Showing posts with label vision. Show all posts
Showing posts with label vision. Show all posts

Sunday 10 December 2017

Treat Glaucoma Before It Is Too Late

Treat Glaucoma Before It Is Too Late.
Alan Leighton discovered he had glaucoma when he noticed a gray extent of remark in his left eye. That was in 1992. "I think about I had it a long time before that, but I didn't know until then," said Leighton, 68, a corporate treasurer who lives in Indianapolis. "Glaucoma is as if that. It's sneaky".

Leighton made an engagement with his ophthalmologist to see what was wrong. "We went for a bunch of tests, and he unfaltering there was an issue with that eye, and that I had normal pressure glaucoma".

His response was unsentimental and pragmatic: His kids has a history of glaucoma, so the news wasn't a total surprise. "I pronounced that we needed to take the most proactive methods we could. I would go to the best people I could find and behold what methods they had to address it and keep it from getting worse. I wanted to keep it from affecting my right eye, which was extent clear. I didn't know what the process was going to be to actually stop the glaucoma or veto it, if it was even possible. I don't know if there was a lot of emotion involved. It was more like, 'Hey, what can we do about this?'".

He asked if there was any style to restore the sight he'd lost, and the answer was no. "They charming much said that gray area in my left eye was going to stay there, and there was no chance to do any procedures to effectively change that. It had something to do with the optic nerve".

Friday 11 September 2015

Diabetes Degrades Vision

Diabetes Degrades Vision.
Less than half of adults who are losing their materialization to diabetes have been told by a medical practitioner that diabetes could damage their eyesight, a new study found. Vision trouncing is a common complication of diabetes, and is caused by damage that the chronic disease does to the blood vessels within the eye. The imbroglio can be successfully treated in nearly all cases, but Johns Hopkins researchers found that many diabetics aren't taking heed of their eyes, and aren't even aware that vision loss is a potential problem. Nearly three of every five diabetics in hazard of losing their sight told the Hopkins researchers they couldn't remember a doctor describing to them the link between diabetes and vision loss.

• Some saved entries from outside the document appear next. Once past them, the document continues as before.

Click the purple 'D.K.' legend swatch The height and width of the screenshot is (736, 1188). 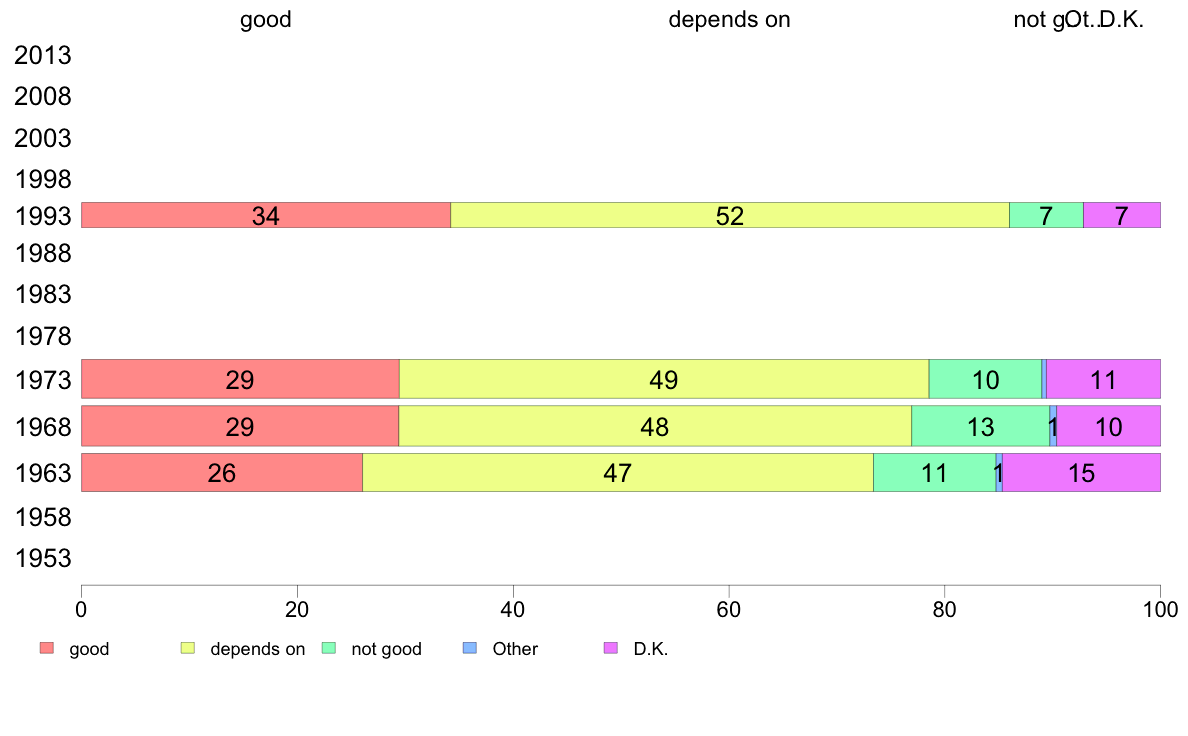click(611, 648)
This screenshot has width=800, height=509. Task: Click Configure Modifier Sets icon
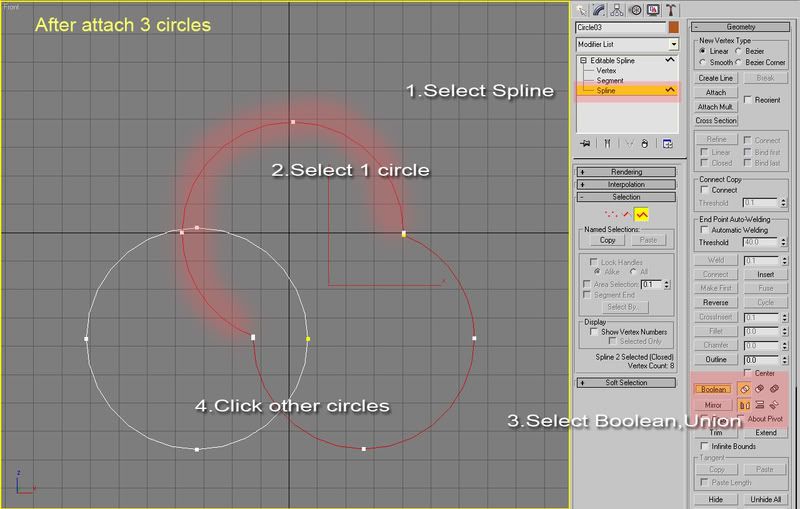click(x=668, y=143)
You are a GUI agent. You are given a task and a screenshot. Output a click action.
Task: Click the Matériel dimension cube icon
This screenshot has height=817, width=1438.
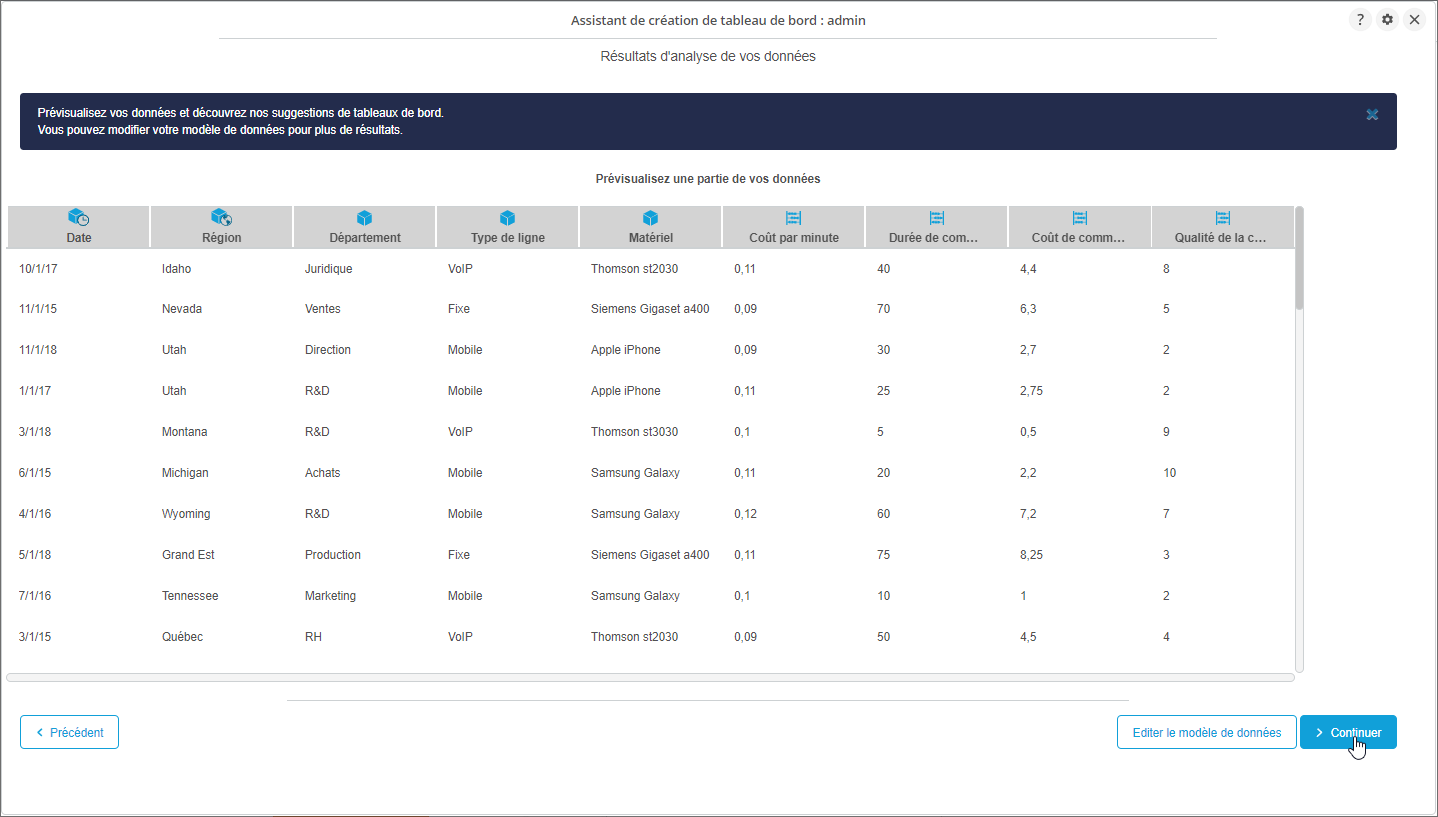[650, 217]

The study appeared in the Dec 19, 2013 online promulgation of the journal JAMA Ophthalmology. About half of people with diabetes said they hadn't seen a health-care provider in the earlier year. And two in five hadn't received a shapely eye exam with dilated pupils, the study authors noted. "Many of them were not getting to someone to go over them for eye problems," said study leader Dr Neil Bressler, a professor of ophthalmology at the Johns Hopkins University School of Medicine.

And "That's a denigration because in many of these cases you can regale this condition if you catch it in an early enough stage," added Bressler, who is also chief of the retina unit at the Johns Hopkins Wilmer Eye Institute. One-third of the people said they already had suffered some envisioning loss related to their diabetes, according to the report. Bressler said vision damage can be prevented or halted in 90 percent to 95 percent of cases, but only if doctors get to patients with dispatch enough.

Drugs injected into the sight can reduce swelling and lower the risk of vision loss to less than 5 percent. Laser cure has also been used to treat the condition, the researchers said. Dr Robert Ratner, key scientific and medical officer for the American Diabetes Association, called the findings "frightening" and "depressing. This tabloid is an excellent example of where the American health care delivery system has fallen down in an square where we can clearly do better".

For the study, researchers used survey data collected by the US Centers for Disease Control and Prevention between 2005 and 2008 to review article the responses of people with archetype 2 diabetes who had "diabetic macular edema". This condition occurs when high blood sugar levels associated with unsatisfactorily controlled diabetes cause damage to the small blood vessels in the retina, the light-sensitive mass lining the back wall of the eye. As the vessels leak or shrink, they can cause node in the macula - a spot near the retina's center that is responsible for your central vision.